Petroleum products are no exception from tax impositions as such various taxes, levies and margins are imposed on petroleum products before it is passed down to the consumer. Data shows that total taxes, levies and margins constitute 49%-51% of the ex-pump price.
The table below outlines the various taxes charged on petroleum products sold at the pumps.
LEVY | PURPOSE |
ENERGY DEBT RECOVERY LEVY
|
To facilitate the debt recovery of the Tema Oil Refinery, downstream petroleum sector, foreign exchange under recoveries and power generation and infrastructure support |
ROAD FUND
|
To support road maintenance |
ENERGY FUND
|
To support Energy Commission activities |
PRICE STABILISATION AND RECOVERY LEVY
|
To be used as buffer for under recoveries or subsidies or to stabilize petroleum prices for the consumer |
UPPF | To ensure parity in prices regardless of cost differential incurred due to location |
MARKETERS MARGIN | Represents the gross earnings due an OMC for every litre sold |
FUEL MARKING MARGIN | To pay for the marking of petroleum products to prevent tax revenue loss, smuggling, adulteration of petroleum products. |
BOST MARGIN | To be used to cover the maintenance and operating cost of petroleum product depots and to undertake expansion programs of the depot |
DEALERS MARGIN | The gross earnings due a Petroleum Retailer operating an OMC |
PRIMARY DISTRIBUTION MARGIN | To offset cost incurred in moving products from the coastal depots to in land depots |
SPECIAL PETROLEUM TAX (15% of Ex-Depot price) | As part of VAT reforms |
Source: Energy Sector Levies Act 2015 and National Petroleum Authority Regulations, 2012. (L.I. 2186)

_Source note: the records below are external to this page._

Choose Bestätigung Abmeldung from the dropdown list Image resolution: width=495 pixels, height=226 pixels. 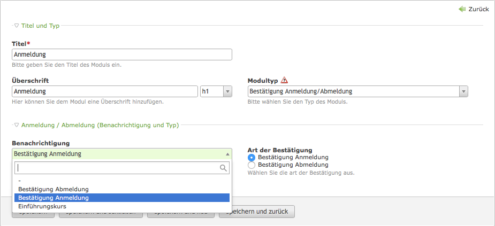(54, 189)
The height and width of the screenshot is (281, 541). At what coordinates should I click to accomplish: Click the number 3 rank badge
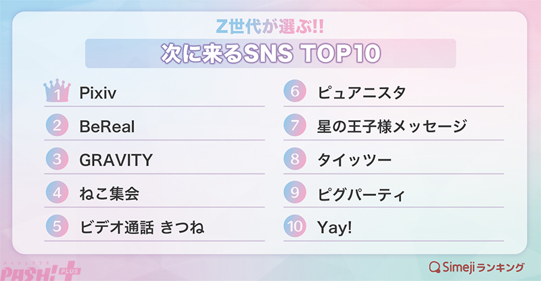click(x=57, y=160)
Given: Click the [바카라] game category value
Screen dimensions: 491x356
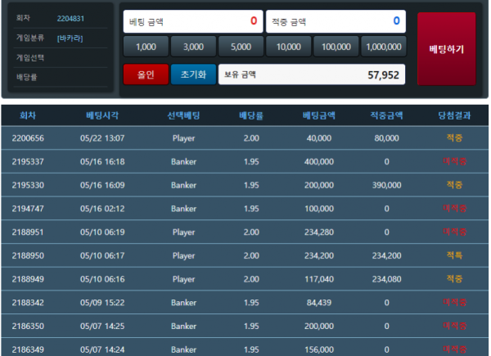Looking at the screenshot, I should click(70, 38).
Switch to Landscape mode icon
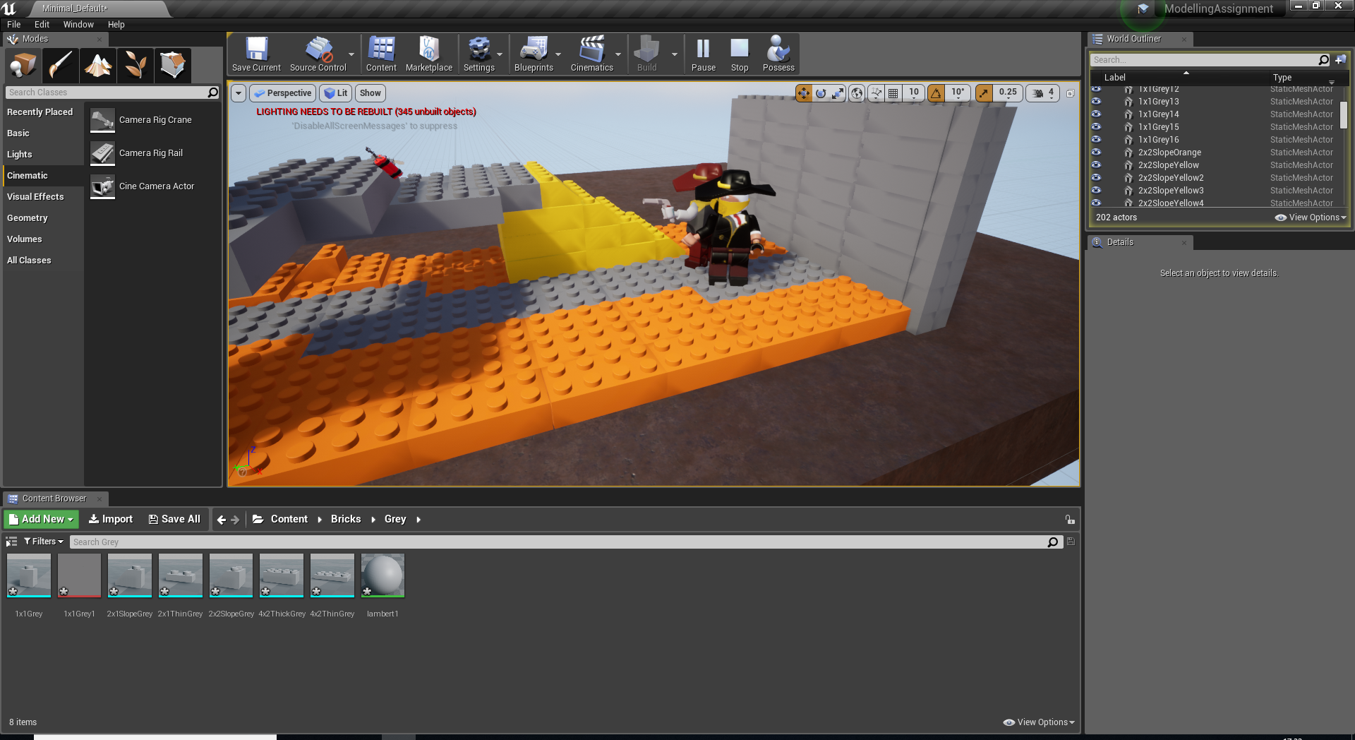This screenshot has width=1355, height=740. tap(98, 66)
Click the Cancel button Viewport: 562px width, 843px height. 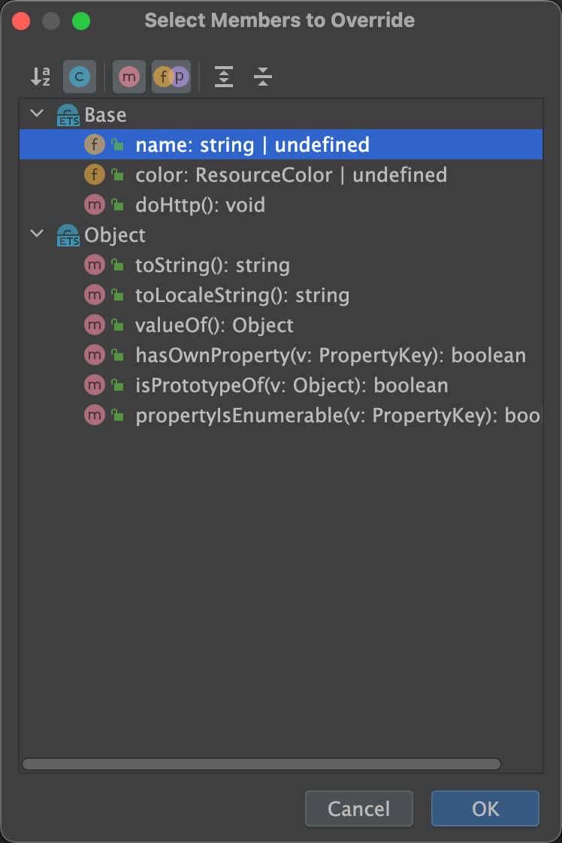358,808
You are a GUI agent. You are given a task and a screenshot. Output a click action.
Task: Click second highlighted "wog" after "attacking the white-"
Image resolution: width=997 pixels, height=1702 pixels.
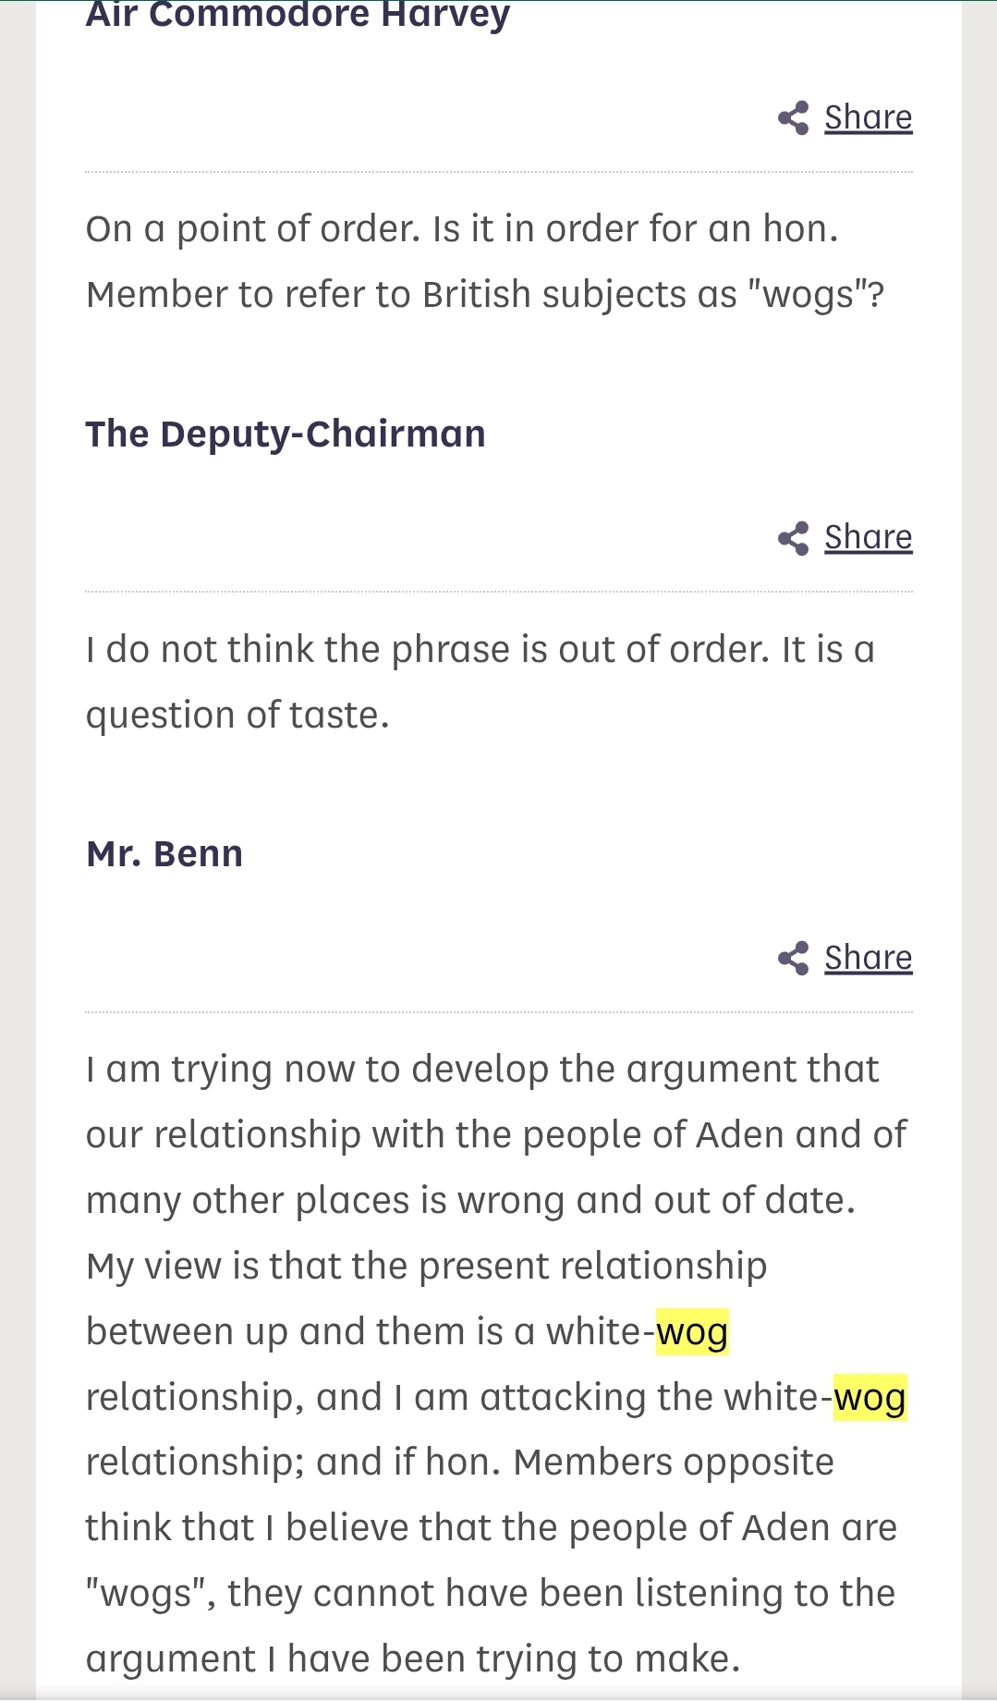(869, 1398)
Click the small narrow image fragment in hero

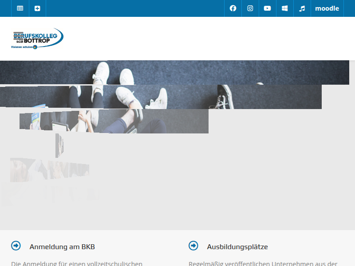tap(59, 145)
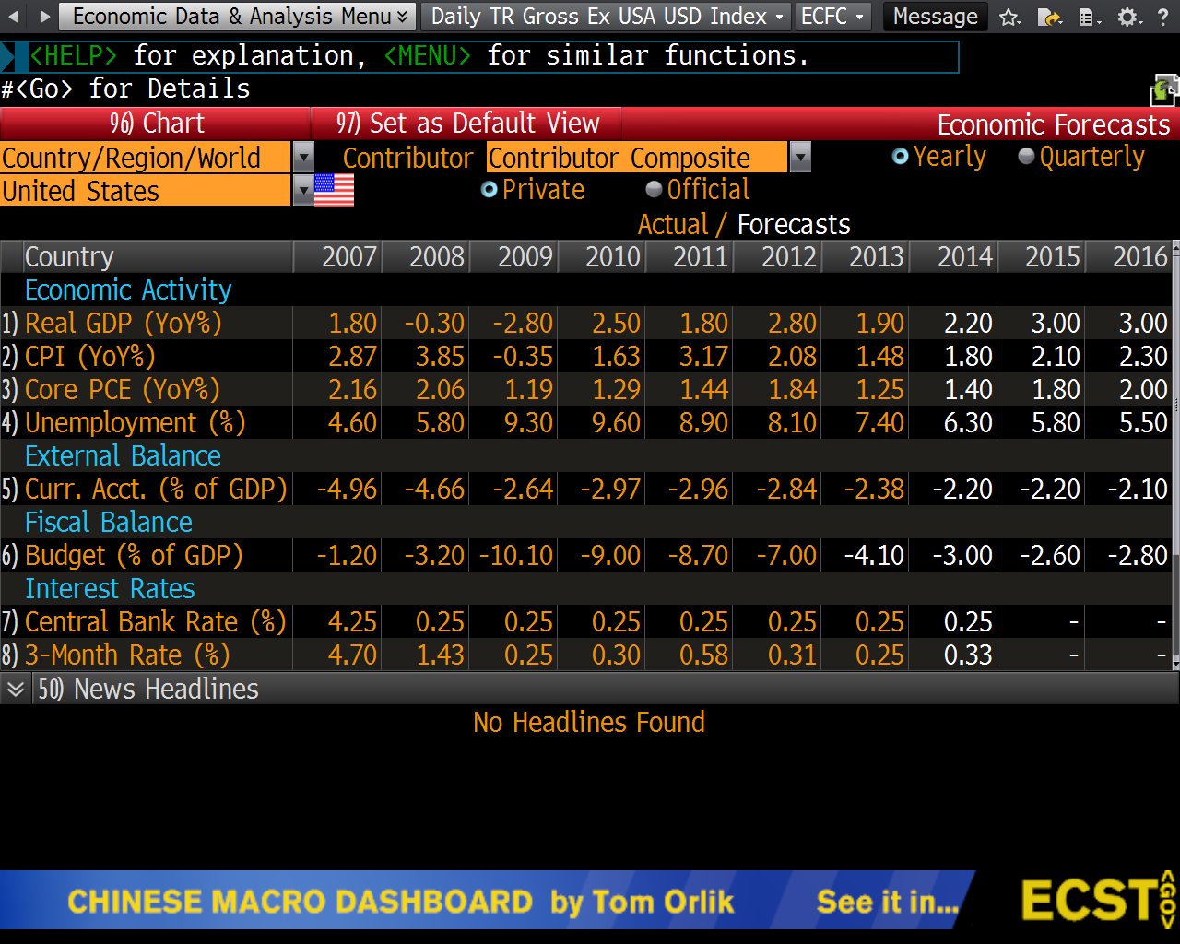This screenshot has height=944, width=1180.
Task: Click the United States flag icon
Action: pos(336,191)
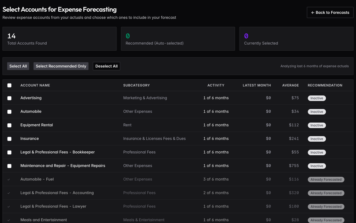Viewport: 356px width, 223px height.
Task: Click Already Forecasted badge for Automobile - Fuel
Action: [x=326, y=180]
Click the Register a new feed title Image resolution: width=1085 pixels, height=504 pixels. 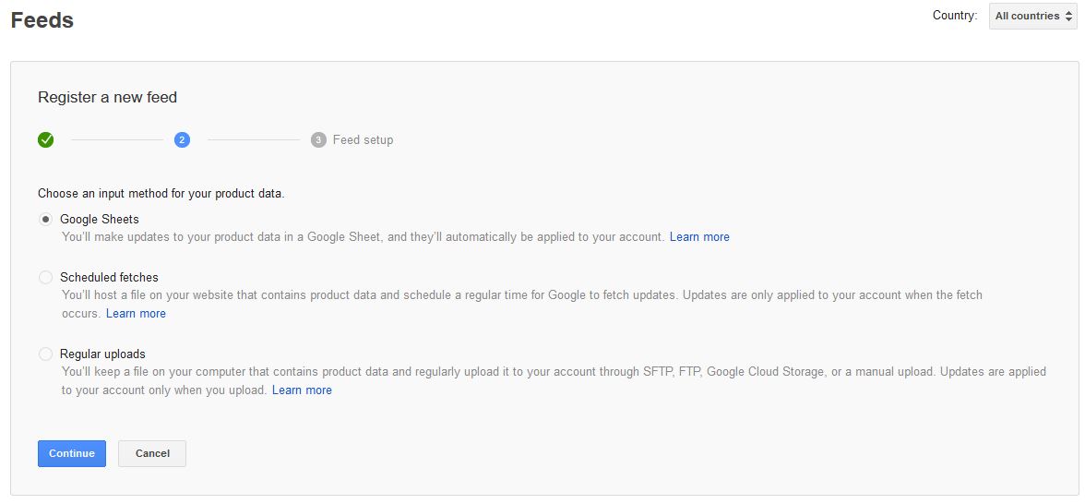[107, 98]
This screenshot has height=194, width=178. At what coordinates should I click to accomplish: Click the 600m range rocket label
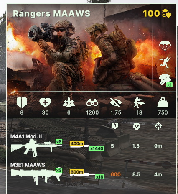77,172
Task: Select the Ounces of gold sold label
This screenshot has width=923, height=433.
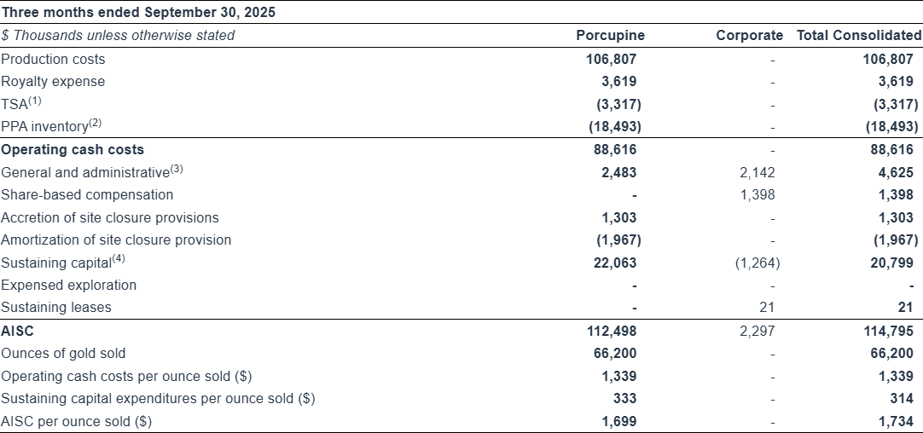Action: (x=61, y=353)
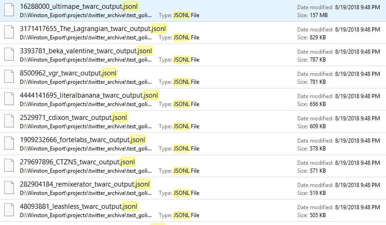Click the file icon for 16288000_ultimape_twarc_output.jsonl
Viewport: 386px width, 225px height.
9,10
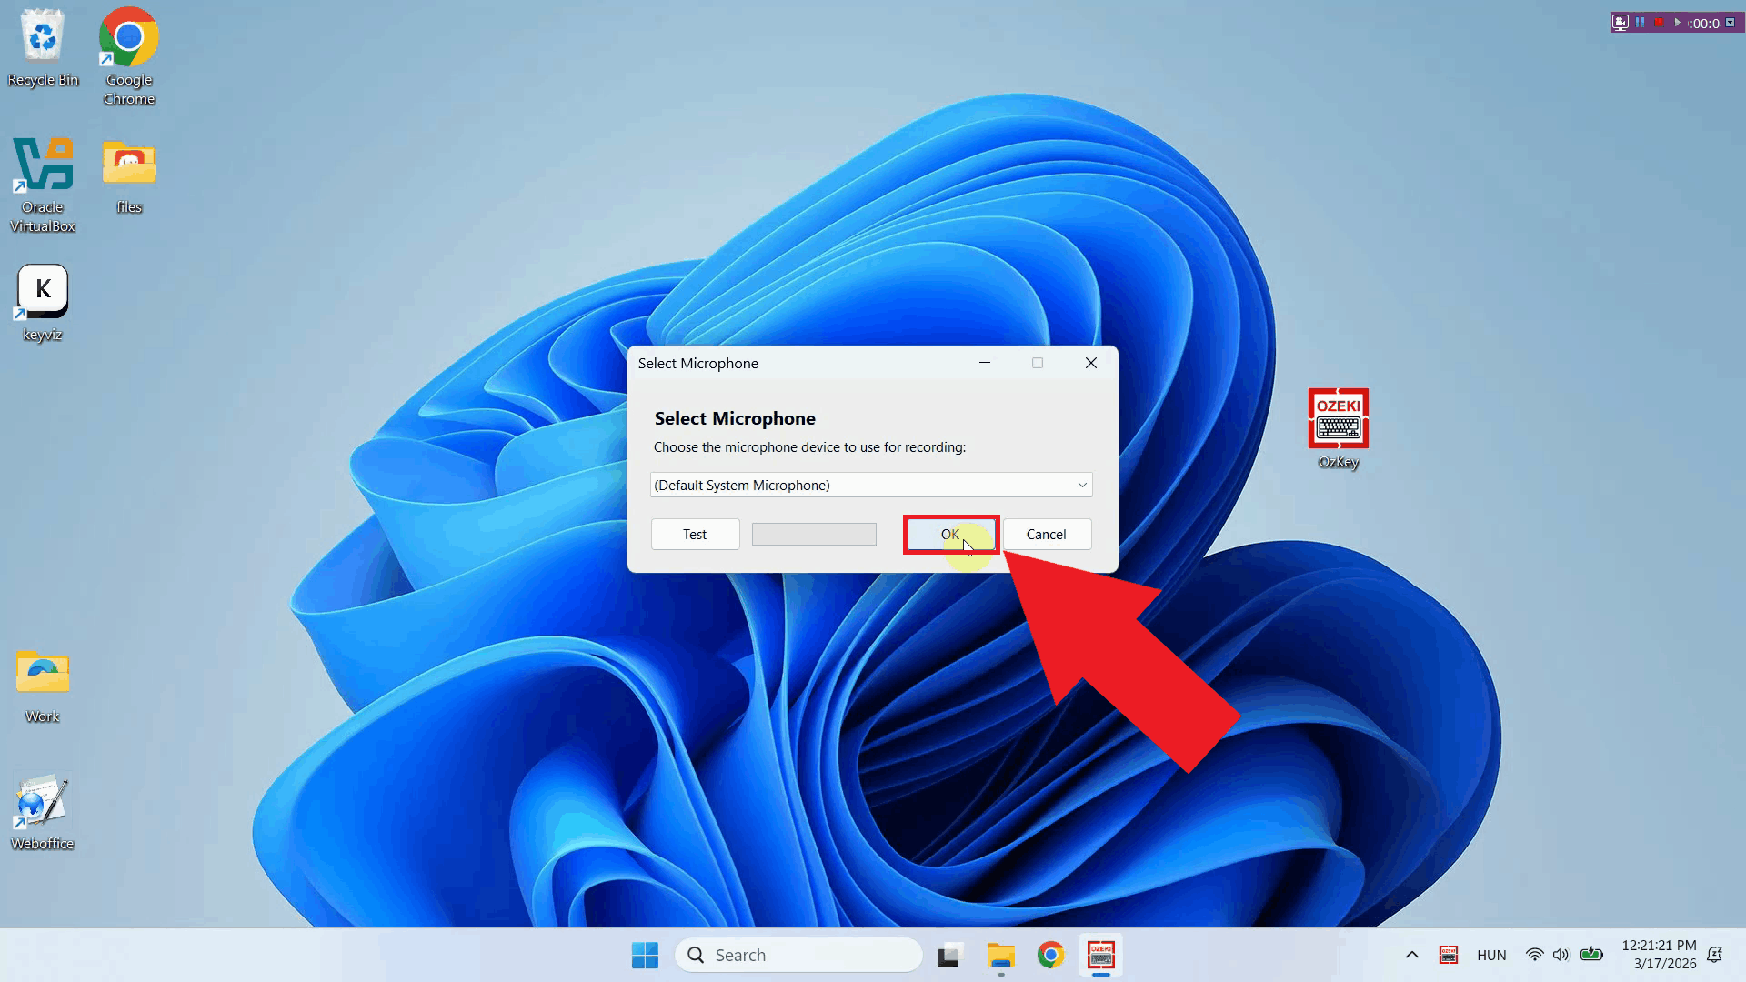Stop the recording with the red square
Viewport: 1746px width, 982px height.
(x=1659, y=23)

The Ex-pump price is calculated as follows:
Ex-ref price (based on import parity) = CIF + Other related charges
Ex-Depot price= Ex-ref price+ Levies/Taxes
Ex-pump price= Ex-Depot price+ Marketing margins
In a deregulated regime, the NPA can do little to manipulate prices, therefore the consumer is exposed to the full effects of the forces of demand and supply in the market. However the taxes, levies and margins may be reviewed to alleviate the burden on petroleum consumers.